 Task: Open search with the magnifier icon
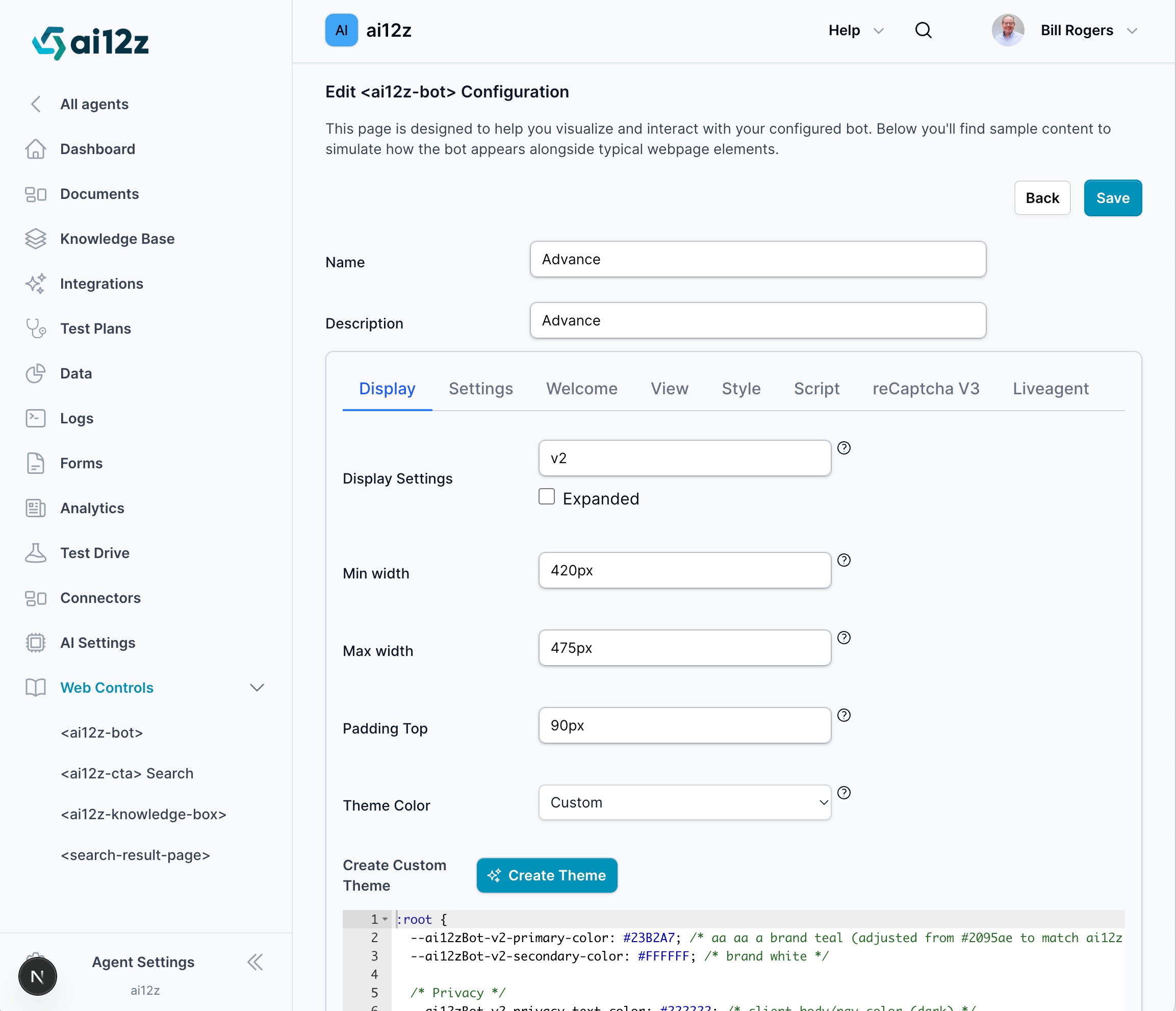click(923, 30)
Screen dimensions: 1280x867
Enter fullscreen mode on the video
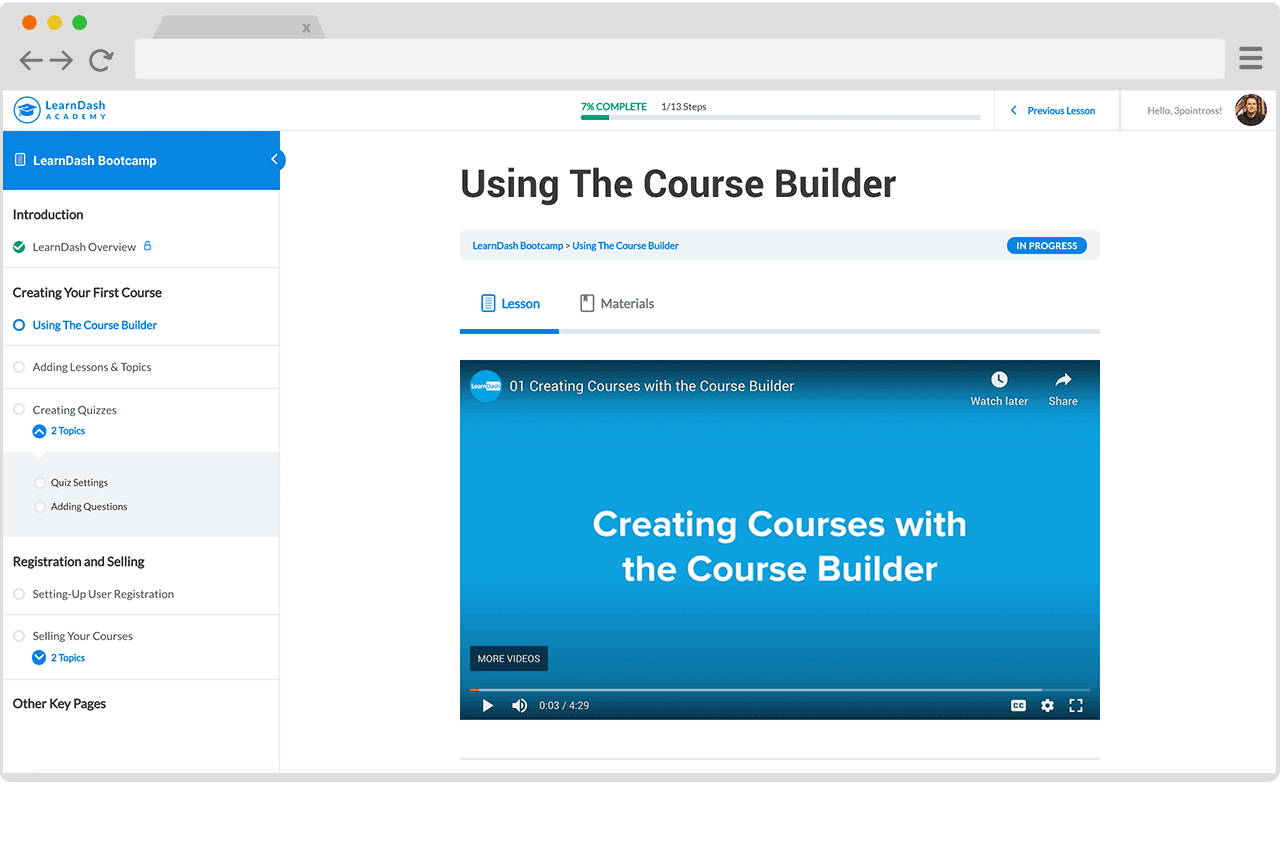1076,706
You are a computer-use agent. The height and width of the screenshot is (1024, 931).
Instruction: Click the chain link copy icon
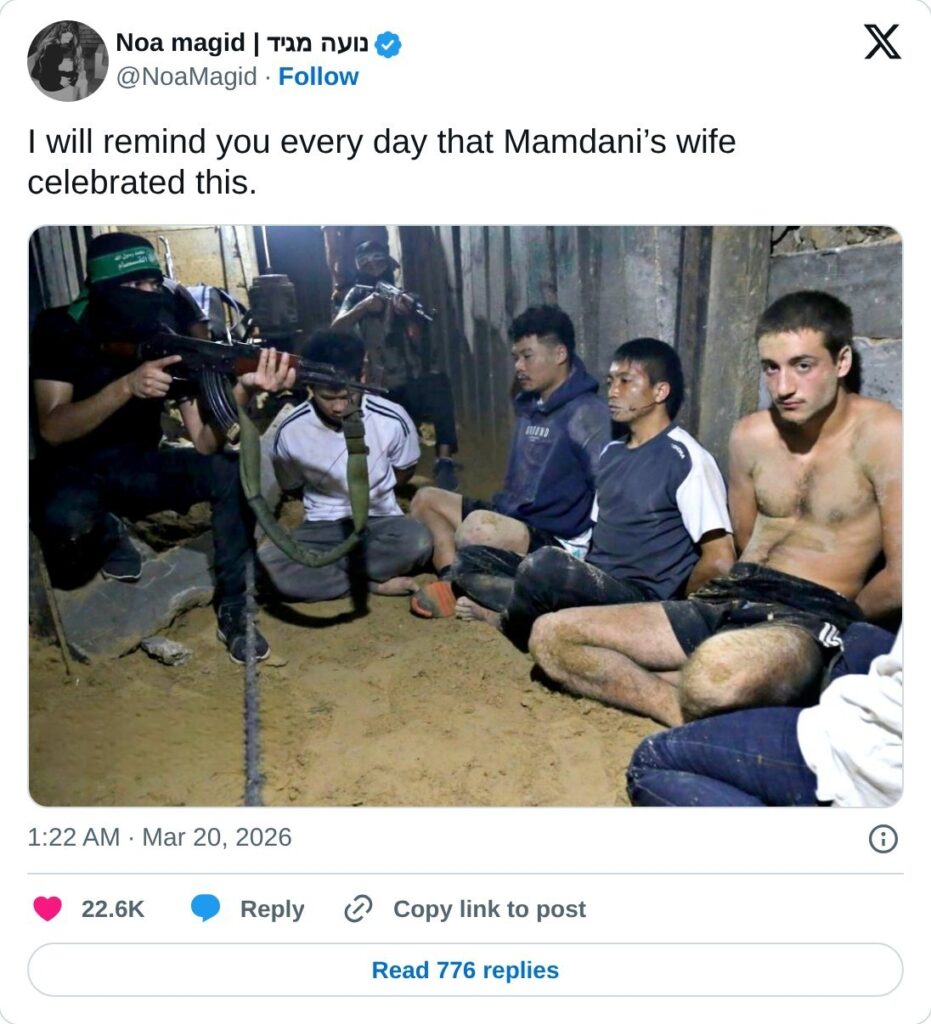[x=358, y=908]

- - - - -

*WHAT THE TASK REQUIRES*. A faithful, complete copy of the entries is required, without the pictures.

*WRITTEN SOLUTION*.
 Task: Open search with the magnifier icon
click(923, 30)
Screen dimensions: 1280x867
Enter fullscreen mode on the video
1076,706
You are a computer-use agent. The height and width of the screenshot is (1024, 931).
Instruction: Click the chain link copy icon
[x=358, y=908]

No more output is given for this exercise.